⟨

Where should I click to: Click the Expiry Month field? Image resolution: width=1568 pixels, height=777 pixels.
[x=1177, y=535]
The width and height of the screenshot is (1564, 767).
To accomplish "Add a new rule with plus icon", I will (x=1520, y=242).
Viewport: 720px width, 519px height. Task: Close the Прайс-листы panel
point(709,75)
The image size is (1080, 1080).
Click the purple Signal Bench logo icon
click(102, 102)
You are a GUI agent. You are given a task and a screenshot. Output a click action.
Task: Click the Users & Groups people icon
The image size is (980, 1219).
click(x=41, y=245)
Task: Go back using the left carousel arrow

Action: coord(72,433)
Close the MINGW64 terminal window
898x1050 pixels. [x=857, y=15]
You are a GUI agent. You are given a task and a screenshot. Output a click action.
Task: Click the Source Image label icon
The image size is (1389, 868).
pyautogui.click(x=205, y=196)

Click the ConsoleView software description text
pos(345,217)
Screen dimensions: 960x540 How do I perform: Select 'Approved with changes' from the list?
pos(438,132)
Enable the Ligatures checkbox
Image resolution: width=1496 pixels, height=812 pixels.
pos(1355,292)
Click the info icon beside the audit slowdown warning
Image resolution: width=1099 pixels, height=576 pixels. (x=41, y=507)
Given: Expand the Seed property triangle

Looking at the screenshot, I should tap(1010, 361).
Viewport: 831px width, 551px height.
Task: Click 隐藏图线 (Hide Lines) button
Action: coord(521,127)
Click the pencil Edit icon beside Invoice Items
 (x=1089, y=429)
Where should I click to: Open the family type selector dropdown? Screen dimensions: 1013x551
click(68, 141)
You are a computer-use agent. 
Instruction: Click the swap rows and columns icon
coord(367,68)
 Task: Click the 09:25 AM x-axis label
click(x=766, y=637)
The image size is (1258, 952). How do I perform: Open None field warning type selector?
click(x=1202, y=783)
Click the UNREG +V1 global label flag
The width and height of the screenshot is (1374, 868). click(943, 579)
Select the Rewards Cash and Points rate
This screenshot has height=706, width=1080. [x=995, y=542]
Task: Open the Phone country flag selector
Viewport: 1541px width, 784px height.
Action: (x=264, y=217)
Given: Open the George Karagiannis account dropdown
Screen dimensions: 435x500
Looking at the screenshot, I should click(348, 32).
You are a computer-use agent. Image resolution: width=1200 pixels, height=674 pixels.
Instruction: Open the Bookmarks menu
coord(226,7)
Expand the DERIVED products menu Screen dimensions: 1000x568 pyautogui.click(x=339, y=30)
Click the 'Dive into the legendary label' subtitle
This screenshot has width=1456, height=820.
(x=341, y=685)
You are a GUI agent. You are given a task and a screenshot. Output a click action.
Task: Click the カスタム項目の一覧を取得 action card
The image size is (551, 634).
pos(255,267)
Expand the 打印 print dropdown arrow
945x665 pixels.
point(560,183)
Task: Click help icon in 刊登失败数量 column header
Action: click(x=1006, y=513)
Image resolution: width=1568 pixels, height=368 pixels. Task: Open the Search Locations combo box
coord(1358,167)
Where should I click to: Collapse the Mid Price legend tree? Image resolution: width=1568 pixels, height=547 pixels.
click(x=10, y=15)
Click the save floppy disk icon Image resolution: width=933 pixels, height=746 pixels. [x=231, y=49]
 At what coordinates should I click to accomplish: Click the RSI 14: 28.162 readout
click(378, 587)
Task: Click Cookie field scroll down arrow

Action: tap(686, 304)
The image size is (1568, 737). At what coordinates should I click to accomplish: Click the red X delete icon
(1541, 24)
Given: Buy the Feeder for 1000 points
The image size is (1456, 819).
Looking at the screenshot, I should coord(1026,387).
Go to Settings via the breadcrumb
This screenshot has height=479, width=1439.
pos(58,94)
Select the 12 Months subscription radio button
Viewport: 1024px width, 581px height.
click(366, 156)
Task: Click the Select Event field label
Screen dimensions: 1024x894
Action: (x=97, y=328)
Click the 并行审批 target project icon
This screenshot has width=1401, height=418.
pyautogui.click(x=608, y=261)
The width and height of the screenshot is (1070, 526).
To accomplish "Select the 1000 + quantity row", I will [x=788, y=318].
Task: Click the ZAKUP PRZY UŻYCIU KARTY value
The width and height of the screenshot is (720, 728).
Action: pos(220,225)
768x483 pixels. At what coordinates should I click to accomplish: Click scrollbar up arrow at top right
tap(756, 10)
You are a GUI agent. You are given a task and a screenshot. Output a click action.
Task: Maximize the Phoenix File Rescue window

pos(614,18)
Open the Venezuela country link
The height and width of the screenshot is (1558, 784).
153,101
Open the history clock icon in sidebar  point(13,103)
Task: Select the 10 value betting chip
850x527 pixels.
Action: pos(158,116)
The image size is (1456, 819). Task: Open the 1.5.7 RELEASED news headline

⟩

> [Required task]
Rewrite the listing above with every "GUI agent" changed to "screen assistant" and nothing else altered.

> [Output below]
Where should I click to: Click the Expiry Month field? Image resolution: width=1568 pixels, height=777 pixels.
[x=1177, y=535]
The width and height of the screenshot is (1564, 767).
To accomplish "Add a new rule with plus icon", I will (x=1520, y=242).
Viewport: 720px width, 519px height. Task: Close the Прайс-листы panel
point(709,75)
The image size is (1080, 1080).
Click the purple Signal Bench logo icon
click(102, 102)
You are a screen assistant. You are given a task and a screenshot. Output a click action.
Task: Click the Users & Groups people icon
The image size is (980, 1219).
click(x=41, y=245)
Task: Go back using the left carousel arrow

Action: coord(72,433)
Close the MINGW64 terminal window
898x1050 pixels. [x=857, y=15]
You are a screen assistant. You are given a task and a screenshot. Output a click action.
Task: Click the Source Image label icon
The image size is (1389, 868).
pyautogui.click(x=205, y=196)

Click the ConsoleView software description text
pos(345,217)
Screen dimensions: 960x540 How do I perform: Select 'Approved with changes' from the list?
pos(438,132)
Enable the Ligatures checkbox
Image resolution: width=1496 pixels, height=812 pixels.
pos(1355,292)
Click the info icon beside the audit slowdown warning
Image resolution: width=1099 pixels, height=576 pixels. (x=41, y=507)
Given: Expand the Seed property triangle

Looking at the screenshot, I should tap(1010, 361).
Viewport: 831px width, 551px height.
Task: Click 隐藏图线 (Hide Lines) button
Action: coord(521,127)
Click the pencil Edit icon beside Invoice Items
 (x=1089, y=429)
Where should I click to: Open the family type selector dropdown? Screen dimensions: 1013x551
click(68, 141)
You are a computer-use agent. 
Instruction: Click the swap rows and columns icon
coord(367,68)
 Task: Click the 09:25 AM x-axis label
click(x=766, y=637)
The image size is (1258, 952). How do I perform: Open None field warning type selector?
click(x=1202, y=783)
Click the UNREG +V1 global label flag
The width and height of the screenshot is (1374, 868). click(943, 579)
Select the Rewards Cash and Points rate
This screenshot has height=706, width=1080. [x=995, y=542]
Task: Open the Phone country flag selector
Viewport: 1541px width, 784px height.
Action: (x=264, y=217)
Given: Open the George Karagiannis account dropdown
Screen dimensions: 435x500
Looking at the screenshot, I should click(348, 32).
You are a computer-use agent. Image resolution: width=1200 pixels, height=674 pixels.
Instruction: Open the Bookmarks menu
coord(226,7)
Expand the DERIVED products menu Screen dimensions: 1000x568 pyautogui.click(x=339, y=30)
Click the 'Dive into the legendary label' subtitle
This screenshot has width=1456, height=820.
(x=341, y=685)
You are a screen assistant. You are given a task and a screenshot. Output a click action.
Task: Click the カスタム項目の一覧を取得 action card
The image size is (551, 634).
pos(255,267)
Expand the 打印 print dropdown arrow
945x665 pixels.
point(560,183)
Task: Click help icon in 刊登失败数量 column header
Action: click(x=1006, y=513)
Image resolution: width=1568 pixels, height=368 pixels. Task: Open the Search Locations combo box
coord(1358,167)
Where should I click to: Collapse the Mid Price legend tree? Image resolution: width=1568 pixels, height=547 pixels.
click(x=10, y=15)
Click the save floppy disk icon Image resolution: width=933 pixels, height=746 pixels. [x=231, y=49]
 At what coordinates should I click to accomplish: Click the RSI 14: 28.162 readout
click(378, 587)
Task: Click Cookie field scroll down arrow

Action: tap(686, 304)
The image size is (1568, 737). At what coordinates should I click to accomplish: Click the red X delete icon
(1541, 24)
Given: Buy the Feeder for 1000 points
The image size is (1456, 819).
Looking at the screenshot, I should coord(1026,387).
Go to Settings via the breadcrumb
This screenshot has height=479, width=1439.
pos(58,94)
Select the 12 Months subscription radio button
Viewport: 1024px width, 581px height.
click(366, 156)
Task: Click the Select Event field label
Screen dimensions: 1024x894
Action: (x=97, y=328)
Click the 并行审批 target project icon
This screenshot has width=1401, height=418.
pyautogui.click(x=608, y=261)
The width and height of the screenshot is (1070, 526).
To accomplish "Select the 1000 + quantity row", I will [x=788, y=318].
Task: Click the ZAKUP PRZY UŻYCIU KARTY value
The width and height of the screenshot is (720, 728).
Action: pos(220,225)
768x483 pixels. At what coordinates should I click to accomplish: Click scrollbar up arrow at top right
tap(756, 10)
You are a screen assistant. You are given a task and a screenshot. Output a click action.
Task: Maximize the Phoenix File Rescue window

pos(614,18)
Open the Venezuela country link
The height and width of the screenshot is (1558, 784).
153,101
Open the history clock icon in sidebar  point(13,103)
Task: Select the 10 value betting chip
850x527 pixels.
Action: pos(158,116)
The image size is (1456, 819). Task: Open the 1.5.7 RELEASED news headline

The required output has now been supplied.